Abortion advocacy groups have been lobbying aggressively against the common-sense measure. According to The Center Square, the Florida Alliance of Planned Parenthood Affiliates criticized lawmakers for requiring that a parent be involved.
“If a young person is not communicating with their guardians about their reproductive choices, there is a reason, and that reason is usually because they do not feel safe enough to do so,” spokeswoman Laura Hernandez said earlier this year.
But Stargel said parental involvement is important. Earlier, she told lawmakers that she once was that pregnant teenage girl. Unmarried and afraid, Stargel said she considered having an abortion but chose life for her child instead, the Miami Herald reported earlier this year.

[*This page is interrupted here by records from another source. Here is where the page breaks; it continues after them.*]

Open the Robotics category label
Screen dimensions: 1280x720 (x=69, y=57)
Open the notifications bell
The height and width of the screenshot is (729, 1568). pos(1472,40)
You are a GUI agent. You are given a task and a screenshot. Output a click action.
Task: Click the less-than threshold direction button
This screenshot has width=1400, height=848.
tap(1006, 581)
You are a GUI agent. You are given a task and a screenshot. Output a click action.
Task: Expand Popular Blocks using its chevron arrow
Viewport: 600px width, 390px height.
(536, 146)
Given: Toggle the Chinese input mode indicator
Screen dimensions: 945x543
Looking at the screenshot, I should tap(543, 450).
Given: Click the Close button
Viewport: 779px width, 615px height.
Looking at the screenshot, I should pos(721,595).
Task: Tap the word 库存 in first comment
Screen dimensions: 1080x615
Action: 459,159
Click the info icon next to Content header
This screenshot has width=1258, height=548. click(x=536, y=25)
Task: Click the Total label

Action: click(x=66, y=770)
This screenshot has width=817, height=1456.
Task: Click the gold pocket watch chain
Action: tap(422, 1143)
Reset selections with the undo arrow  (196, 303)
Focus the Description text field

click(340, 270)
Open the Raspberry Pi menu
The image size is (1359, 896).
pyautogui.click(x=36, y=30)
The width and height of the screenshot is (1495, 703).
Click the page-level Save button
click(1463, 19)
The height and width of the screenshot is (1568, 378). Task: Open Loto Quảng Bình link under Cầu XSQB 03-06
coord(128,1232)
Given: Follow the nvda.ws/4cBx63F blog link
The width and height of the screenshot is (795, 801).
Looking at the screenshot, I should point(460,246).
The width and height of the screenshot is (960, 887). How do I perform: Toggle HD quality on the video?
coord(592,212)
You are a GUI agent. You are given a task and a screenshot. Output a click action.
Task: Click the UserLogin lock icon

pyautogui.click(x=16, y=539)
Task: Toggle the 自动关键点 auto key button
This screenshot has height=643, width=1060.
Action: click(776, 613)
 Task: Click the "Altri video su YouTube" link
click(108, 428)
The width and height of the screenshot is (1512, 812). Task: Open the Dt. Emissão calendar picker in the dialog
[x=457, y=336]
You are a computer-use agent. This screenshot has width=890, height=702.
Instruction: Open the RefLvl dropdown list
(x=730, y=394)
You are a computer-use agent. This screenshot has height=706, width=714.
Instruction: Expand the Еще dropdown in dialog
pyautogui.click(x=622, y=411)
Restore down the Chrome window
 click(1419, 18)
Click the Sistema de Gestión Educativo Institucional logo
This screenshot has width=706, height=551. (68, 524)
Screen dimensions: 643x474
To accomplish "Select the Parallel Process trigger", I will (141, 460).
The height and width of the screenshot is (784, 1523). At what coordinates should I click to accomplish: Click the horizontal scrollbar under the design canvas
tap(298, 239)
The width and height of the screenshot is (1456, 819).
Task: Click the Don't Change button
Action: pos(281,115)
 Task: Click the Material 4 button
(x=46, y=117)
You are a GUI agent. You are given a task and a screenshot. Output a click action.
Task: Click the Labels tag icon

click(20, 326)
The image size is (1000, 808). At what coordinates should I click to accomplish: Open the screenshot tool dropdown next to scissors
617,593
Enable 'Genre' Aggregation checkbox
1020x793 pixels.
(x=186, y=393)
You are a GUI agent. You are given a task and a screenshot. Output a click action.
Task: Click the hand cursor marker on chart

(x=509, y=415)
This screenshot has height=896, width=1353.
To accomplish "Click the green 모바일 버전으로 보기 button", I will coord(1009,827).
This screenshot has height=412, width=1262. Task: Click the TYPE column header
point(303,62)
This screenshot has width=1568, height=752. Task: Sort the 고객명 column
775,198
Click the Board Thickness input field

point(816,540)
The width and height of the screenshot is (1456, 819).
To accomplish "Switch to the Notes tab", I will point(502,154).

“When I told [my mother] I wanted to have my child, she supported me,” Stargel said. “Everyone thinks that their parent is going to kill them or kick them out. I was shocked at my mother’s response as a child when I went through this.”
Parental consent laws help protect young girls. They can help young victims of sexual abuse who may be forced or coerced into an abortion by their abuser. The laws also help protect vulnerable teens from making a hasty, uninformed decision to abort their unborn babies – something they may later regret. And research shows that these laws help save unborn babies from abortions.
Currently, 37 states require some form of parental involvement before a minor aborts her unborn baby. Recently, however, Illinois, Massachusetts and Rhode Island considered pro-abortion bills to end their parental involvement laws.
Polls show strong support for parental involvement laws. A Gallup poll found 71 percent of Americans favor laws requiring parents’ involvement in a minor’s abortion decision.
Three decades ago, the Florida Supreme Court struck down a similar parental consent law, but pro-life lawmakers believe Stargel’s bill will be upheld, if challenged. The state high court also has a conservative majority now.